Of ze efficiënter worden of niet, Burkinese boeren blijven katoen produceren, ondanks de dalende prijzen. Dit jaar produceert West-Afrika meer dan een miljoen ton, en dat is tien keer meer dan in 1960. West-Afrika is de derde katoenuitvoerder ter wereld. Vroeger ging de Afrikaanse katoen vooral naar Europa, maar vandaag is 80 percent van de uitvoer bestemd voor Azië.

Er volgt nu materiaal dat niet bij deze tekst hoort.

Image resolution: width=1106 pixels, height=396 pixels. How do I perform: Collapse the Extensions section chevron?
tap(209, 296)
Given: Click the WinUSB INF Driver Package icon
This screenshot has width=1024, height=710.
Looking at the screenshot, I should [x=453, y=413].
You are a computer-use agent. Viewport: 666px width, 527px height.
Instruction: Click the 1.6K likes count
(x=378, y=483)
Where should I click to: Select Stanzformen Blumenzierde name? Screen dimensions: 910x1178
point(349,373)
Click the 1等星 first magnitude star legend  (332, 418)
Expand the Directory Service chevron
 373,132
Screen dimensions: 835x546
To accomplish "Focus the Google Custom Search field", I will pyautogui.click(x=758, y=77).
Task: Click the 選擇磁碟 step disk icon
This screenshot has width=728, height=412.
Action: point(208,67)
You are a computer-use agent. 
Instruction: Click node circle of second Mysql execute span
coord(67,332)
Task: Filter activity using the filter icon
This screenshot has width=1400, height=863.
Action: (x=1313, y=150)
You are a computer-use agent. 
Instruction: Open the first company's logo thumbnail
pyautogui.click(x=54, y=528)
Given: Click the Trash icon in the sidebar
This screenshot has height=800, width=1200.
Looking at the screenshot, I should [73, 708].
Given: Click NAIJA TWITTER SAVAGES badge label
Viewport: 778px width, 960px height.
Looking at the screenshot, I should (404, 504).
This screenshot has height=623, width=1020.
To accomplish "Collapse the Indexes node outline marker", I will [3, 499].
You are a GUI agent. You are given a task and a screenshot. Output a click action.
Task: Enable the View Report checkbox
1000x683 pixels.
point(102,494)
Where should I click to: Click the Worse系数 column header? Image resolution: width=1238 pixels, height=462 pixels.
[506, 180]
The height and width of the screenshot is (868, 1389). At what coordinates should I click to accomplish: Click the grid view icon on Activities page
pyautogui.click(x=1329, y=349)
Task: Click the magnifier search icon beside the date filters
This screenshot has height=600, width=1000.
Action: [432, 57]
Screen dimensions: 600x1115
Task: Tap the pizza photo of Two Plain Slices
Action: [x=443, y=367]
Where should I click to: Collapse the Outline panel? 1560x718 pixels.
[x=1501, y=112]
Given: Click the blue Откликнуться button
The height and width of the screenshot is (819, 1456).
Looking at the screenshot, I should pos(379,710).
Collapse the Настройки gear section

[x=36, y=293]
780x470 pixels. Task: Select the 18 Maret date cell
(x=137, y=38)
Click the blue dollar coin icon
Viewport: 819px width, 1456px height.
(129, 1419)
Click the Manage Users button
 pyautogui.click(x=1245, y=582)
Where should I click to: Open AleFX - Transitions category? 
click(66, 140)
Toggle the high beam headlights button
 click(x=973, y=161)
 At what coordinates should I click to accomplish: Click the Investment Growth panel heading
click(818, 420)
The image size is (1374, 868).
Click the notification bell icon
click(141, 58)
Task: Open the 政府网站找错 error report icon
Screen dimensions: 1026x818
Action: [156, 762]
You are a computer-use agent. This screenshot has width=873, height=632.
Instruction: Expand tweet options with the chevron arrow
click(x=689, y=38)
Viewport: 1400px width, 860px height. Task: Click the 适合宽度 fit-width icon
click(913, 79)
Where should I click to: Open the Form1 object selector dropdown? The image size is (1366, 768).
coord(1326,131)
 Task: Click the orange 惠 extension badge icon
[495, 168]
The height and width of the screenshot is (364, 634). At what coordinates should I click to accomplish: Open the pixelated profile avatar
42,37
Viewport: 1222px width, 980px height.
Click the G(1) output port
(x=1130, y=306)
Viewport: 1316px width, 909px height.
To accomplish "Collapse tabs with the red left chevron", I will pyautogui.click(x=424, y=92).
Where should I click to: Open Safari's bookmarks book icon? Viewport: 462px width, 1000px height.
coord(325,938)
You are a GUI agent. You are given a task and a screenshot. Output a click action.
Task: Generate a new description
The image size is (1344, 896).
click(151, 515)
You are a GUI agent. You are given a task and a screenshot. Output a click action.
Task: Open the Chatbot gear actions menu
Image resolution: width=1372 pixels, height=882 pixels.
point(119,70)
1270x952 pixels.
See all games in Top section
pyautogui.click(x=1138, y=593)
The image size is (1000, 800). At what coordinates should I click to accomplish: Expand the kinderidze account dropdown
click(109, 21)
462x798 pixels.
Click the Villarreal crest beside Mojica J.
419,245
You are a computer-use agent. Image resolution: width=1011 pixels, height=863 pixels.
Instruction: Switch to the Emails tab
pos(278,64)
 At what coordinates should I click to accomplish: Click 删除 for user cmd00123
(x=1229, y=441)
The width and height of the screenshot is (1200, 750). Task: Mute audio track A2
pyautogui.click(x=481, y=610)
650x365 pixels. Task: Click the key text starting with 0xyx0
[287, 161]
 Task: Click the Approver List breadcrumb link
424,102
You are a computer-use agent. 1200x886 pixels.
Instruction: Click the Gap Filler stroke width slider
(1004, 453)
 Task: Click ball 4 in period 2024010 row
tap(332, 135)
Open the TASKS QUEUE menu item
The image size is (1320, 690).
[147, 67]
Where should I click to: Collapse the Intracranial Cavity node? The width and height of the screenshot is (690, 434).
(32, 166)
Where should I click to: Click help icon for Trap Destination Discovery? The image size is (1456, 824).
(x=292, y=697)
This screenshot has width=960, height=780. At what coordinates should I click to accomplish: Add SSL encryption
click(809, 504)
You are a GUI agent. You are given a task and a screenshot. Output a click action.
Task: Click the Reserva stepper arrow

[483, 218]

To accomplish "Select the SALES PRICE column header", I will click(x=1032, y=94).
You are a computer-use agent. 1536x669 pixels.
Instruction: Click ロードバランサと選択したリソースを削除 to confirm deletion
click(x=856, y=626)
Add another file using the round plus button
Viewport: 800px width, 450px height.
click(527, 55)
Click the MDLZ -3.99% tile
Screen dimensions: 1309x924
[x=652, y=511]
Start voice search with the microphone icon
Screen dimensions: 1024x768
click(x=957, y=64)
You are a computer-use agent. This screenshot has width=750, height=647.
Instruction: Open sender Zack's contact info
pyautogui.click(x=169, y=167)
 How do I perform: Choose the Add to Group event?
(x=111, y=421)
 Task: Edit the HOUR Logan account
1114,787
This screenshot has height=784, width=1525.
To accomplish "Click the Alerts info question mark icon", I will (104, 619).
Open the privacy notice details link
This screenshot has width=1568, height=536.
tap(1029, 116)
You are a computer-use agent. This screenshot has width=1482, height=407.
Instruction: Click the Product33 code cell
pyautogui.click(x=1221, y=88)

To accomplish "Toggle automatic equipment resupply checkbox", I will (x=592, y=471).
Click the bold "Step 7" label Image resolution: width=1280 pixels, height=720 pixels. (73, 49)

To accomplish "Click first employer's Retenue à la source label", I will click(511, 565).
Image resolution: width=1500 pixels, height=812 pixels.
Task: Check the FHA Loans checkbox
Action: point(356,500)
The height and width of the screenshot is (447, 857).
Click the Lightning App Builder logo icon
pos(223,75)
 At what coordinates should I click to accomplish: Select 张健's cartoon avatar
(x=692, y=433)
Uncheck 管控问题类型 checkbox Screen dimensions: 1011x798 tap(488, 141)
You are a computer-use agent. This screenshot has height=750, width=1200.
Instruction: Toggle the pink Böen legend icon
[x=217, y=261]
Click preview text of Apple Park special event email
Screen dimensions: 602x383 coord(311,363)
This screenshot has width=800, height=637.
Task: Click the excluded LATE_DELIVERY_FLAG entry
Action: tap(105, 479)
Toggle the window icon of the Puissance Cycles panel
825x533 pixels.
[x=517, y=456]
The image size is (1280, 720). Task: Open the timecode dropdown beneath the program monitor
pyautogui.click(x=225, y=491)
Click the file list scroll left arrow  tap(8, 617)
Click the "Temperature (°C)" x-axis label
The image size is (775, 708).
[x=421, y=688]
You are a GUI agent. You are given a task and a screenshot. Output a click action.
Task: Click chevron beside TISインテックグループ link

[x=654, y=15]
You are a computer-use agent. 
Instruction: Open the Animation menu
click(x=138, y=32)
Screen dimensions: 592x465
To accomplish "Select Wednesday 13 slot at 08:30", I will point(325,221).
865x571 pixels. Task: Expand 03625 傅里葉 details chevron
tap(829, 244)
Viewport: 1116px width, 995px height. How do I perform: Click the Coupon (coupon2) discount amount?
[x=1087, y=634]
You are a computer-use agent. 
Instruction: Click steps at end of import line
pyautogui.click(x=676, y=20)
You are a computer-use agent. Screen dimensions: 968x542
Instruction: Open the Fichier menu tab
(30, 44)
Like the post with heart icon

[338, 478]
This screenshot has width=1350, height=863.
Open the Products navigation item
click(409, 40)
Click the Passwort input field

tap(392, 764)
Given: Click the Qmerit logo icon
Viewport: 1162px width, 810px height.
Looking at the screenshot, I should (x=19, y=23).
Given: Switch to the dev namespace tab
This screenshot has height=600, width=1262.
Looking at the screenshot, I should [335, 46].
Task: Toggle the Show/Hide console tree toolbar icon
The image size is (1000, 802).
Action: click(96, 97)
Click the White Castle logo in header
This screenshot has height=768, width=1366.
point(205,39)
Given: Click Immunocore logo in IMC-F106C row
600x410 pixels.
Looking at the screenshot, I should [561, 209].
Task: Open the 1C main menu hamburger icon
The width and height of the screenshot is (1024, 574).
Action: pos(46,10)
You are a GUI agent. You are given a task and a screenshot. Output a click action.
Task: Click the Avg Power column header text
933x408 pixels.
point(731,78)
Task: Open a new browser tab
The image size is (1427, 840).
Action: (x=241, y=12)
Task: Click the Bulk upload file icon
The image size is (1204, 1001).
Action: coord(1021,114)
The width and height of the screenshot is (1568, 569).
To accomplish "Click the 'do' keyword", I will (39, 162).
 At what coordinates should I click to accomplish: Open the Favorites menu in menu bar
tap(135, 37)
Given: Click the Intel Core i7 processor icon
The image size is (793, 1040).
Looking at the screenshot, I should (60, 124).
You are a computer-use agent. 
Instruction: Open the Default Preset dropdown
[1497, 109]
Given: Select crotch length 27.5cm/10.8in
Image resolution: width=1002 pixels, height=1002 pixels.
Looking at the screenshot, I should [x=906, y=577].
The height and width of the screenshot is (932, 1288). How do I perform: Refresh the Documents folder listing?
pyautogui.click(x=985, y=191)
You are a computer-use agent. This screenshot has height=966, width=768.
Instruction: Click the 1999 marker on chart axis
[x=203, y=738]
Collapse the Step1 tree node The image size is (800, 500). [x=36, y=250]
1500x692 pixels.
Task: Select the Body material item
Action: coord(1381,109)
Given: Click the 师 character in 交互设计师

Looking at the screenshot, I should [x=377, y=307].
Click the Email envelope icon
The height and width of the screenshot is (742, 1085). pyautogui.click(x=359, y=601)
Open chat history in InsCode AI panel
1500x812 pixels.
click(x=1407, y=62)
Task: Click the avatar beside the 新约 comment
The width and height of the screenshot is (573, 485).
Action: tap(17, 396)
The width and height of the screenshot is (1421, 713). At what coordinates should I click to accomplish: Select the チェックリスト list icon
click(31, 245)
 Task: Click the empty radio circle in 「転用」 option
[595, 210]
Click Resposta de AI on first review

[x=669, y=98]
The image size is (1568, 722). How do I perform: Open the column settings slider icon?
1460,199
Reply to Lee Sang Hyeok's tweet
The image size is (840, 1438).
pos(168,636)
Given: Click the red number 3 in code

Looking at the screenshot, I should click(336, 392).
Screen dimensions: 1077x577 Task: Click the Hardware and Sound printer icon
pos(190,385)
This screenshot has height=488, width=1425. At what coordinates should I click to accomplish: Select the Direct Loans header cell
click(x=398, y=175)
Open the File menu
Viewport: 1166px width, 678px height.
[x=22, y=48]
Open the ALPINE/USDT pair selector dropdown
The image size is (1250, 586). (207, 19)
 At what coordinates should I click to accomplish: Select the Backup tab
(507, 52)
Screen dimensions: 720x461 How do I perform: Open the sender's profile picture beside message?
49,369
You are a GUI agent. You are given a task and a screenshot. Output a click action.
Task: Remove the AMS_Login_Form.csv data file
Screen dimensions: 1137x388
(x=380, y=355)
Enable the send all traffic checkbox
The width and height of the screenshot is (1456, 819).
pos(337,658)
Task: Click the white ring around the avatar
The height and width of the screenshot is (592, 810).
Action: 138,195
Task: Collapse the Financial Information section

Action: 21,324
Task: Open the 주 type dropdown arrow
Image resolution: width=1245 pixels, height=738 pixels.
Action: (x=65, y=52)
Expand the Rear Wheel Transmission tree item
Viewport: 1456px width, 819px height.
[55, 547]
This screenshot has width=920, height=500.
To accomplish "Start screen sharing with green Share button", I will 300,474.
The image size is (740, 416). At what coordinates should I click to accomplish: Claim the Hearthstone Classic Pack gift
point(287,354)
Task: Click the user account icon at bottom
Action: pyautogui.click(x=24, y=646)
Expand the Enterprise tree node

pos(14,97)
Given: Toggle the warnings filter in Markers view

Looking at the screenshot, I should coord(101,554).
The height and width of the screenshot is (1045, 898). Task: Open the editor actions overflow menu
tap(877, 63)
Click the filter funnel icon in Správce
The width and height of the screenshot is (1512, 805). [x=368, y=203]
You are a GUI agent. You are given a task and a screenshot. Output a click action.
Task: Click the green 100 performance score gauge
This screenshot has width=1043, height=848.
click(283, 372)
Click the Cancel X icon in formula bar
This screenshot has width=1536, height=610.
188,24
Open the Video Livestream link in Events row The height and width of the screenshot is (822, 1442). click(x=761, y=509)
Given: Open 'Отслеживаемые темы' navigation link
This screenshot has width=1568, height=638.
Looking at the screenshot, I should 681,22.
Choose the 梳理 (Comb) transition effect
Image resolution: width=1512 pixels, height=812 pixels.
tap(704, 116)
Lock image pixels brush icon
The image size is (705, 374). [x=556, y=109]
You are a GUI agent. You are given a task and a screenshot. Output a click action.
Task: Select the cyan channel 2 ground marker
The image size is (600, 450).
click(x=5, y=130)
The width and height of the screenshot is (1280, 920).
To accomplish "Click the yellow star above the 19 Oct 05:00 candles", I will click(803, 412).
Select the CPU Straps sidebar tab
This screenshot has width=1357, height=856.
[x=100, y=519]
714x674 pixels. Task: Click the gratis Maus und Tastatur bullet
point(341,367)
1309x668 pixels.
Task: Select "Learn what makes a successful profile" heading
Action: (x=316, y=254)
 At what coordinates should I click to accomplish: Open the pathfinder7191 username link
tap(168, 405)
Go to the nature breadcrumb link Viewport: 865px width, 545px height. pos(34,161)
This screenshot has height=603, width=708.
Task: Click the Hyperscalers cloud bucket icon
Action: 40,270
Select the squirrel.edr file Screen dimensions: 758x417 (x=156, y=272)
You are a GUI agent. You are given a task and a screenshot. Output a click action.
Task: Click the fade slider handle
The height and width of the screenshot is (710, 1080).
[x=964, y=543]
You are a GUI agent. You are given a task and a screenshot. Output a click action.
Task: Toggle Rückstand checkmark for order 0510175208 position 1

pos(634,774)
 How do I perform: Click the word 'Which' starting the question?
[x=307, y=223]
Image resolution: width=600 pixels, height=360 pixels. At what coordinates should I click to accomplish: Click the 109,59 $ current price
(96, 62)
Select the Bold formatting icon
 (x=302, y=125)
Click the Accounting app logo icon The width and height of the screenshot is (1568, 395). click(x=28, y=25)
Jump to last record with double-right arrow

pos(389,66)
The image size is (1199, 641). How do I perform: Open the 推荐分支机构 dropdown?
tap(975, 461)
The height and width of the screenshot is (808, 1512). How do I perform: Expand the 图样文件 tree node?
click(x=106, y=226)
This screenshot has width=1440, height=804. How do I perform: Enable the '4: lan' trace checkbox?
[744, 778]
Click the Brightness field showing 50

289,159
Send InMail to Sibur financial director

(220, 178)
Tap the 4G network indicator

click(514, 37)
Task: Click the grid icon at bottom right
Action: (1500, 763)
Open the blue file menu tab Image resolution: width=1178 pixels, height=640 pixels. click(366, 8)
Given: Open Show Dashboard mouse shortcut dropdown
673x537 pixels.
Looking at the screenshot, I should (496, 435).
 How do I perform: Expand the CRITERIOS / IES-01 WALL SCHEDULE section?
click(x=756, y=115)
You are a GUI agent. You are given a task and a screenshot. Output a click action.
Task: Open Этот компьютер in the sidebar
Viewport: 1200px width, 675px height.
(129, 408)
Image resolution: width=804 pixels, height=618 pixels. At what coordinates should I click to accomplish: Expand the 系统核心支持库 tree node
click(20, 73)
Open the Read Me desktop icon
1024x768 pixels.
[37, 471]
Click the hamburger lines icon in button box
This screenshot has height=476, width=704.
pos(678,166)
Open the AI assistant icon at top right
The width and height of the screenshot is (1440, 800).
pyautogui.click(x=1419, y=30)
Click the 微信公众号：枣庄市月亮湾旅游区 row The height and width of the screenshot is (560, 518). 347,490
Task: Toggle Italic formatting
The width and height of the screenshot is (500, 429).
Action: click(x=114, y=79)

"We telen nog altijd katoen, want we hebben nog geen andere oplossing gevonden," zegt Moussa Sankara bitter. Hij is katoenboer in Houndé, en ziet geen alternatief. Wat moeten ze anders? Sommige boeren geven aan dat ze hun oppervlakte katoen gaan verminderen, of er totaal mee stoppen, maar in werkelijk wordt er steeds meer katoen geteeld. Volgens Zakaria Traoré uit Fouroukoura zijn ze verplicht om er mee door te gaan. "Er wordt vaak vergeten dat katoen nodig is om de andere gewassen te verbouwen." Zakaria doelt op de hoge bemesting, waardoor andere gewassen die tussen de katoen geteeld worden, zoals maïs, een stuk meer opbrengen, zelfs als ze met de katoen weinig geld verdienen.

Een andere oplossing is om meer katoen lokaal te verwerken. Toch lukt het niet zoals de vrouw uit Sabouna het probeert: de katoenvezels spint ze zelf tot draden. Deze ambachtelijke manier kan niet optornen tegen het textielgeweld uit het Noorden.